The federal government is opening up four new trade offices in China, dedicated to serving the needs of small and medium-sized companies looking to expand their exports to Asia.
The new offices will bring the total of Canadian missions in China to 15, adding to a tally that includes the embassy in Beijing, four consulates general and six existing trade offices. The four new ones will be spread out across the country and focus on specific sectors of the economy depending on their location, including information technology and telecommunications.
“We’re expanding our footprint in China to help Canadian [small and medium enterprises] boost their exports,” Trade Minister Ed Fast said in a speech during a commercial mission to China on Monday.
“Making it easier for Canadian businesses to increase their exports in the Asia Pacific region, and more specifically in China, is my priority,” he added.
Since coming to power in 2006, the Conservatives have announced 21 new trade offices. China is home to 10 of them; there are five in India, two in Brazil, and four elsewhere.

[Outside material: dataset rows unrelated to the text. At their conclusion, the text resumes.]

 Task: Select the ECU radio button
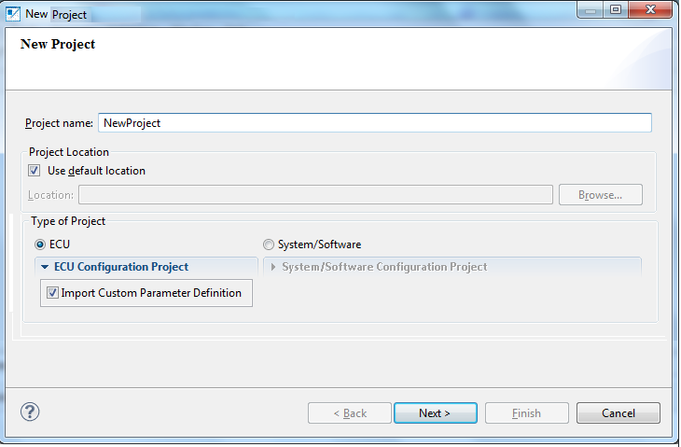40,244
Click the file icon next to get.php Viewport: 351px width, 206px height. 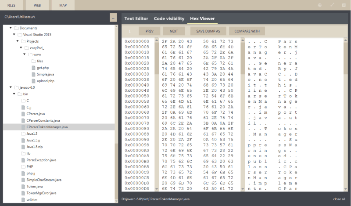point(34,68)
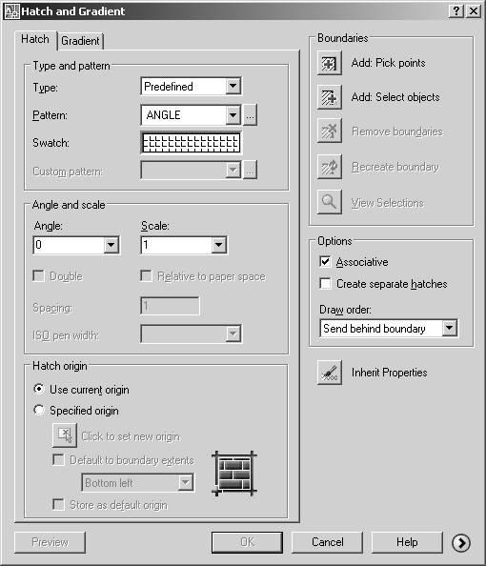This screenshot has height=566, width=486.
Task: Open pattern palette via ellipsis button
Action: click(x=250, y=115)
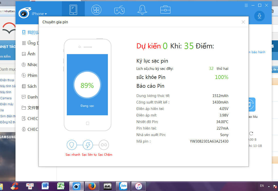Select the Sạc liên tục lightning icon

pyautogui.click(x=88, y=145)
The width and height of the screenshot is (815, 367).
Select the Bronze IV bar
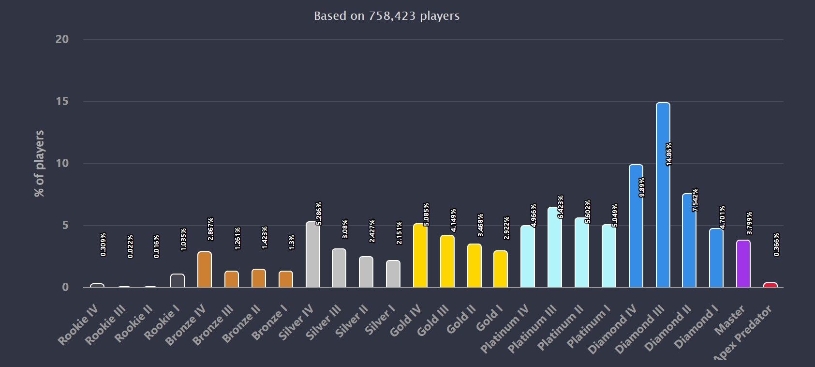[205, 270]

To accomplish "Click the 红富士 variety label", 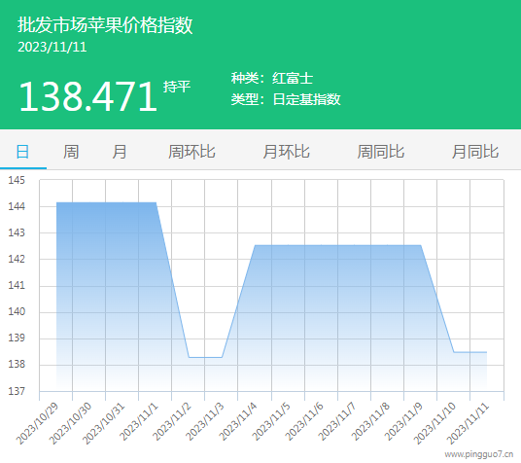I will (x=293, y=79).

Speaking in Shanghai, Mr. Fast said that Canada opened its first foreign trade office in the city more than 100 years ago, adding Canada will soon have more than 100 trade officials on the ground in the country. He added that since 2005, two-way trade between China and Canada has grown by an average of 8.5 per cent a year.
“China and the Southeast Asian family of nations have quickly become the high-growth markets of the future, and our government is determined to ensure that Canada is well-positioned to take advantage of the opportunities that these dynamic markets represent,” Mr. Fast said.
Leading a delegation of Canadian businesses, the Trade Minister promoted the country’s know-how in sustainable technologies to address China’s pollution problems.
“As a world leader in sustainable technologies, Canada holds the solutions to many of the daunting environmental challenges facing China,” he said.
Mr. Fast also made it clear that Canada is interested in obtaining more foreign investment from Chinese firms, making a specific pitch on behalf of Canada’s energy and resources sectors.
“Canada is also a land of abundant natural resources that can help to power the kind of industrial growth China has witnessed over the past few years,” he said. “Canada’s resource-based industries are globally valued and capital intensive, with great growth potential for investors, and we can help meet China’s growing need for energy and natural resources.”
The trade offices in China are designed to work in sync with the new network of 25 trade commissioners based in Canada, where they will be embedded among business associations.
“Under Canada’s Global Action Plan, we’re aligning resources with priority markets via redeployments and strengthening the trade commissioner services network,” Mr. Fast said.